A Kobza Black, St John's Institute of Dermatology, Guy's, King's and St Thomas' School of Medicine, St Thomas' Hospital, London SE1 7EH, U.K.


The major histocompatibility complex (MHC) acts as a marker for self during T-cell ontogeny and is associated with the pathogenesis of many autoimmune diseases. Recent investigations have shown about 30% of patients with chronic idiopathic urticaria (CIU) have IgG autoantibodies against the high-affinity IgE receptor, FcεRI, or IgE. A link between MHC class II alleles and CIU has not been reported previously. DNA was extracted from blood of 100 Caucasian patients with CIU, and the MHC class II type determined using the polymerase chain reaction with sequence-specific primers, testing for DRB and DQB1 alleles.

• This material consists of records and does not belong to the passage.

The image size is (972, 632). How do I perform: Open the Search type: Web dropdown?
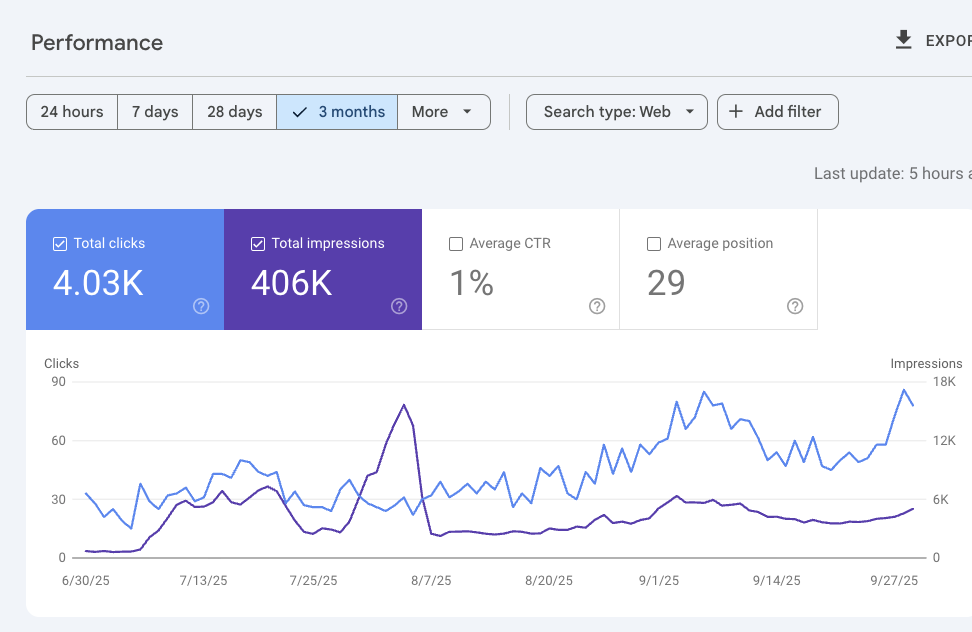pyautogui.click(x=616, y=112)
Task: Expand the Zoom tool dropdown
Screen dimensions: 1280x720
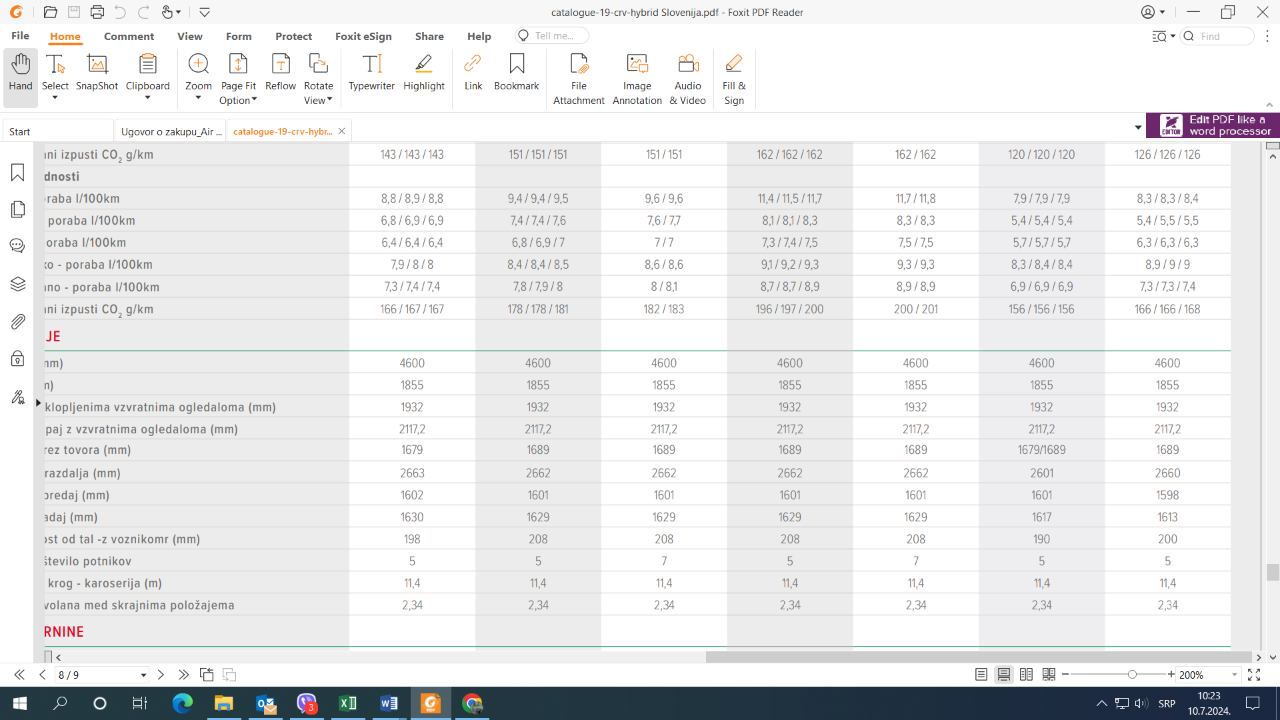Action: pyautogui.click(x=198, y=99)
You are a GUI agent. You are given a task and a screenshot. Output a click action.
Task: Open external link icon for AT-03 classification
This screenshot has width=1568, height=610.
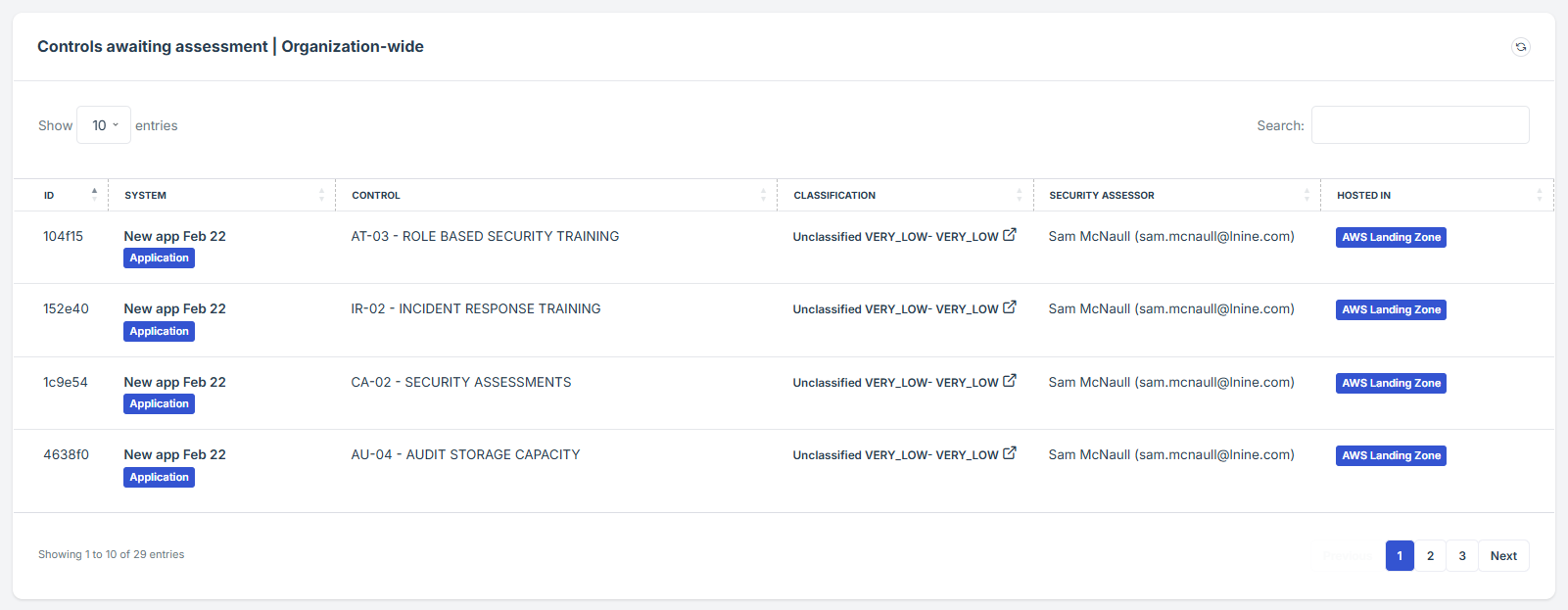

The frequency of alleles in CIU patients was compared with that found in 603 controls. Further human leucocyte antigen (HLA) typing on patient subsets, classified by the patients' responses to intradermal injection of autologous serum and their serum-induced histamine release from basophil leucocytes of healthy donors, was undertaken. HLA DRB1*04 (DR4) and its associated allele, DQB1*0302 (DQ8), are raised in CIU patients compared with a control population (P = 2 × 10−5 and P = 2 × 10−4, respectively). HLA DRB1*15 (DR15) and its associated allele, DQB1*06 (DQ6), are significantly less frequently associated with CIU. The HLA DRB1*04 association is particularly strong (corrected P = 3.6 × 10−6) for patients whose serum has in vivo and in vitro histamine-releasing activity. HLA class II typing is consistent with the concept that CIU is a heterogeneous disease, and supports an autoimmune pathogenesis in a subset of patients.